Early stage companies are understandably excited to demonstrate their concept, whether to friends, potential investors, or their office-mates. In fact, it may be essential to their survival to do so, since they can’t attract investors and users without showing them what they’re doing.
But companies that are considering patent protection for their concepts should be aware of the risks of an early disclosure, or else their dreams of a valuable patent portfolio could be torpedoed even before they start.
Risks
The Patent Act is littered with traps for the unwary; an inventor who publicly discloses his or her invention prior to the filing of a patent application runs the risk of losing the ability to obtain a patent in the U.S. and around the world.
The U.S. has long given inventors a one-year grace period to file a patent application following the first public disclosure of the invention. However, a well-intentioned recent set of changes to U.S. patent law have thrown a wrench into what can be disclosed and when. Part of the confusion comes from a change that now generally rewards the first to file an application, as opposed to the old first-to-invent system.
Under the revised law, absent an applicable grace period, a person cannot obtain a patent if, before the filing date of their application, they described it in a printed publication, put it into public use, place it on sale, or otherwise made it available to the public. 35 U.S.C. § 102(a)(1).
There are a number of reasons behind the policy, but they reduce to fairness to the general public. An inventor should not be able to put the invention into the public sphere, only to later pull it back, possibly trapping those who thought the invention was for all to use, and unduly extending the term of the patent. The Patent Act has discouraged this behavior for generations.
Enter the grace period, known to many as 35 U.S.C. § 102(b). Stay with me—§ 102(b) is from the government and it’s here to help.
The grace period—which literally dates to the Van Buren Administration in one form or another—gives inventors one year to file a patent application following the first public use, sale, or offer for sale within the United States. Failure to act within the grace period destroys the novelty and a patent is unavailable. One year to the day. No exceptions.
So, the short answer is that following that first public disclosure, you have one year to file a patent application. But, it’s not quite that simple.
The new law is occasionally ambiguous as to what conduct triggers the grace period and what conduct is not even a public disclosure, leaving many confused as to what they are allowed to do, and when they can do it. Is it a “disclosure” if you don’t reveal the details of the underlying invention (i.e., demos where you can’t see beneath the hood)? Does a sale between parties under an NDA count at all (the Patent Office thinks it does not, but courts will have the final say, and may disagree). Compounding the confusion, the new grace period provisions are generally untested and inventors should be doubly cautious.

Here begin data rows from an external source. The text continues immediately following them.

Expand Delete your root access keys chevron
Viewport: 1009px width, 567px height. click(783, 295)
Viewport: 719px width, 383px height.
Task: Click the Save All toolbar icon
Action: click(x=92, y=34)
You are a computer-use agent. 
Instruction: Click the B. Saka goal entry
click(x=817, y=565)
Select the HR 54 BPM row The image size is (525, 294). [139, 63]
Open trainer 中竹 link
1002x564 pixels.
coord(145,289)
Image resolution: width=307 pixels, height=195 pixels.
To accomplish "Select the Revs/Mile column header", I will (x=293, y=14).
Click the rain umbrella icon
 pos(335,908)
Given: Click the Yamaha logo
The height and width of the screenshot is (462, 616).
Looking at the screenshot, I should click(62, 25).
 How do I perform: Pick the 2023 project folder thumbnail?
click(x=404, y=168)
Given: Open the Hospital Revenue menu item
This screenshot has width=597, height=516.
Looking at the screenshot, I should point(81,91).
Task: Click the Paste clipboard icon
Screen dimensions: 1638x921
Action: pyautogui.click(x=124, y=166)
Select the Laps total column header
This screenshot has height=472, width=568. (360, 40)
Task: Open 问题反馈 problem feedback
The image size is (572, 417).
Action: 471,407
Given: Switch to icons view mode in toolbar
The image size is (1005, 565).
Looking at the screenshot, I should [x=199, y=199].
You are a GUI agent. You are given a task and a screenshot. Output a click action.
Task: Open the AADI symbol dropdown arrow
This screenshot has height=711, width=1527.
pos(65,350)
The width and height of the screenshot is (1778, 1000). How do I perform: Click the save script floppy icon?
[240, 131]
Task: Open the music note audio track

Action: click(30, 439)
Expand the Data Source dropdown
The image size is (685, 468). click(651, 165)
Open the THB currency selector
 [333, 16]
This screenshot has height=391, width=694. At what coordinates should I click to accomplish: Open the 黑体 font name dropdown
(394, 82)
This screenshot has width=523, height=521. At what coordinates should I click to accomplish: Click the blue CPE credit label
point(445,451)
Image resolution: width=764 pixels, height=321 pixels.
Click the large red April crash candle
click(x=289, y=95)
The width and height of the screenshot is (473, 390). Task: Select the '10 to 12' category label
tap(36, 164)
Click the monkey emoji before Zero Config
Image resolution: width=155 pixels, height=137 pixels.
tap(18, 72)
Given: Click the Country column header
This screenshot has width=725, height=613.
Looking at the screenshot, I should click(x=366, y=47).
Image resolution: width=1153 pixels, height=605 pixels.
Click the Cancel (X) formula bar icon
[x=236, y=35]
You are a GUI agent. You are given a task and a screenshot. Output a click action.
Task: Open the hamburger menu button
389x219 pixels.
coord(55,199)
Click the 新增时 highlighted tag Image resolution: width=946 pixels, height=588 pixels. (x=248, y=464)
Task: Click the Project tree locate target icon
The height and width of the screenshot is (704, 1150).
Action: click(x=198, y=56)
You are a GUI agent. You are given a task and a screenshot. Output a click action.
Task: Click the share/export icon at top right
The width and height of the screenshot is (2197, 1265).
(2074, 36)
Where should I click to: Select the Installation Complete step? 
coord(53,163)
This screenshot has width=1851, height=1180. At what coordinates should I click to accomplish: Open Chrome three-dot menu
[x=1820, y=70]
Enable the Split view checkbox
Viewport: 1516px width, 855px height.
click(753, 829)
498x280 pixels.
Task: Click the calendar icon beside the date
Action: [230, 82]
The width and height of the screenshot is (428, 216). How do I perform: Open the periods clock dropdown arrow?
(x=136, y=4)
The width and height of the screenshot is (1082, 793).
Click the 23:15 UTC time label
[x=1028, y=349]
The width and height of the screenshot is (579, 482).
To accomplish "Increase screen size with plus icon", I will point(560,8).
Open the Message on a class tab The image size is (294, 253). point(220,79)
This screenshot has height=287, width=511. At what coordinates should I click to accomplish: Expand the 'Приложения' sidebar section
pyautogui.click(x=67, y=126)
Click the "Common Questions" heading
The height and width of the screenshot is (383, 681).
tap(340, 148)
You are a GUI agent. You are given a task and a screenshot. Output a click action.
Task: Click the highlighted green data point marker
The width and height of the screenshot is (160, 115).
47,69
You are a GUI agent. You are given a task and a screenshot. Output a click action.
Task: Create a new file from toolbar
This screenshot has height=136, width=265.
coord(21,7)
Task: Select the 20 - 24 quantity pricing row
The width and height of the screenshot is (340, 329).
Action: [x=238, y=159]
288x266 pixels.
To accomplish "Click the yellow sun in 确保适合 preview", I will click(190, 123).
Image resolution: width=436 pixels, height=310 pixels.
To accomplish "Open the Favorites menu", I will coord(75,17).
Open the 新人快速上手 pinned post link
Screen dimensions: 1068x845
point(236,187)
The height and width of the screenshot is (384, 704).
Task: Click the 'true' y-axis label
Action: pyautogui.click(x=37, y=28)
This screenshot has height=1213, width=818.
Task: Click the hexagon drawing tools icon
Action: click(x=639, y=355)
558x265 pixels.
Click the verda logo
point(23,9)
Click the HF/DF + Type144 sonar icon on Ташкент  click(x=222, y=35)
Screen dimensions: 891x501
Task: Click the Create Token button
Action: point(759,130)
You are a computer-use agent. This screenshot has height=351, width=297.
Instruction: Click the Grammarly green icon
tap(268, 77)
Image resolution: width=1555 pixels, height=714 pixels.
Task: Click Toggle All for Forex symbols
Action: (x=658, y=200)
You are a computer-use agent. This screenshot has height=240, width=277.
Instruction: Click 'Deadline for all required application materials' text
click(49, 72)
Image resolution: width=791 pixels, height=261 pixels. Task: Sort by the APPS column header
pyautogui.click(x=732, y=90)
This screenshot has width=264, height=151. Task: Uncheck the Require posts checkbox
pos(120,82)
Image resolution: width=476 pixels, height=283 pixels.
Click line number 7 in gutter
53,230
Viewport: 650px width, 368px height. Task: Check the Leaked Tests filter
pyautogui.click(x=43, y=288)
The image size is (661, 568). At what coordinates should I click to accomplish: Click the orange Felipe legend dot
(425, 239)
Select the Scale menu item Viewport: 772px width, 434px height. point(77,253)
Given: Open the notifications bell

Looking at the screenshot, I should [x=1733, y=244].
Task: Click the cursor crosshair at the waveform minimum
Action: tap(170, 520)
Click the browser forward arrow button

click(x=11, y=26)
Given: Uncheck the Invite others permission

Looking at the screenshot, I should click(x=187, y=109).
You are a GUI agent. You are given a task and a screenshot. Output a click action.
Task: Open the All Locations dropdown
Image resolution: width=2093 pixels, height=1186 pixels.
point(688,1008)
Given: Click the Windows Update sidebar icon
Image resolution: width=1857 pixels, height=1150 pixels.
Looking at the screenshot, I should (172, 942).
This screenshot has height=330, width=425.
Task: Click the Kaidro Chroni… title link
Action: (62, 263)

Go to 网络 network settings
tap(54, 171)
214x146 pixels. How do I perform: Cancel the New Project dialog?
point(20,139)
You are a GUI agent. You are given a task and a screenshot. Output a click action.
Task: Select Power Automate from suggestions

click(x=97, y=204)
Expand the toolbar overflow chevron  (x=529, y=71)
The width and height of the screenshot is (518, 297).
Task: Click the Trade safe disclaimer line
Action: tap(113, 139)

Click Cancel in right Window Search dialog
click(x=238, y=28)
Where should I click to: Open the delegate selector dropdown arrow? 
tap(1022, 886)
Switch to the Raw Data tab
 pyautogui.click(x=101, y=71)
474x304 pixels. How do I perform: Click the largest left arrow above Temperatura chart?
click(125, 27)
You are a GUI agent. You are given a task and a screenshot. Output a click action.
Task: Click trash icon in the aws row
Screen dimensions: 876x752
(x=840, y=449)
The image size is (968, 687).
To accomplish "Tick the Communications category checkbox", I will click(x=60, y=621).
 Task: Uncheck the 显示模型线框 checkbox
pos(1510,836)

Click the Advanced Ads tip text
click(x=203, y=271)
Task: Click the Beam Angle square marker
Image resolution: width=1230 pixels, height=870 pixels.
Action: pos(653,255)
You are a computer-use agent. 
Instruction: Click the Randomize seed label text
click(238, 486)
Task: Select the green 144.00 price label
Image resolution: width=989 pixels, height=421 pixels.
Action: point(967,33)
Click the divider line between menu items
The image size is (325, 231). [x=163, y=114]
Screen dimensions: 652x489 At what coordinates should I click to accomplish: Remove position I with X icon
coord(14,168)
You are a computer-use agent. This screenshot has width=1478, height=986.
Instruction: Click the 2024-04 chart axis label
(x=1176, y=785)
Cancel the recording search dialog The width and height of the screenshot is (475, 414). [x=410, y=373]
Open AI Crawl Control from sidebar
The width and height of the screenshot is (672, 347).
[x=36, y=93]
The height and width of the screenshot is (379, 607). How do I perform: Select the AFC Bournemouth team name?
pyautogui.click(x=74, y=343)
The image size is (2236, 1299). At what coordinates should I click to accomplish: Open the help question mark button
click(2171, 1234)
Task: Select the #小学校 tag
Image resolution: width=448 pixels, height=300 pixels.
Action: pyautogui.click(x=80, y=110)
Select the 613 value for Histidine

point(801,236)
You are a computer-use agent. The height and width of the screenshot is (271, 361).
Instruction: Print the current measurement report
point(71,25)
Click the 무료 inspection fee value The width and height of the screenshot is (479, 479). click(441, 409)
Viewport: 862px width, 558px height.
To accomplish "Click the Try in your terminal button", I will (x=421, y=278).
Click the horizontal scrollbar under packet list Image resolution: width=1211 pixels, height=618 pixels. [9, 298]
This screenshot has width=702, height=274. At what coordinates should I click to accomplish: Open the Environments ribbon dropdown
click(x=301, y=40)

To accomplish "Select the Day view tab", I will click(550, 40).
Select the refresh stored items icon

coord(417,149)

This brings us to the second risk of early disclosure. Most of the world applies an absolute novelty standard meaning that any pre-filing disclosure in these countries makes a patent unavailable. Germany, the United Kingdom, Japan, China, and many others are all absolute novelty countries or have very short grace periods. Even if your early disclosure falls within a grace period, you could still be barred from obtaining a patent in some of the most economically significant markets in the world.
Of course, a small inventor can’t be expected to forecast market interest around the world and file corresponding applications in each country, all before any disclosure of the invention in the U.S.. A patent application in the U.S., even a provisional application, gives you a filing date that will be honored (thank you, Paris Convention) around the world. Your U.S. filing date becomes what is known as the “effective” filing date and gives you another year to file internationally.
Defensive disclosure
This isn’t to say that early disclosure cannot be a useful tool. In certain circumstances an early disclosure on your website or in an article can act as insurance against a later inventor who conceives of the same invention and beats you to the Patent Office. As the law stands, this type of “defensive disclosure” is a risky gambit.
First, such a strategy still snuffs out the possibility of foreign rights (remember those absolute novelty countries). Since you have no filing date prior to your disclosure, you lose your rights in any absolute novelty country. Second, many of the new law’s provisions remain untested and what you think is a “disclosure” or “the invention” may not be what a court thinks it is. And establishing that you were first could get complicated… and expensive. In fact, one of the motivations for changing the law in the first place was to reduce costly priority battles.
More practically though, if you’re able to publish the invention or make a coherent disclosure, you’re probably well on your way to what’s needed for a provisional patent application, the more prudent option.
With all this in mind, what is the cautious, patent-hopeful inventor to do? File early. Filing a patent application, even a provisional application, secures your place at the Patent Office as to what was disclosed in the application. Not only does the U.S. application hold your place in line domestically, but also around the world, preserving your foreign rights, and giving you time to explore foreign opportunities. The filing protects you against the subsequent inventor as well, leaving you the Alexander Graham Bell to their Elisha Gray. Since your filing is only as good as what it discloses, the provisional should be supplemented as the concept develops beyond the original idea.
If you absolutely must make a disclosure prior to filing, protect yourself. Speak to an attorney and obtain NDAs from the participants to the disclosure. Memorialize confidentiality obligations and circumstances of the disclosure.
But when in doubt, file early and file often.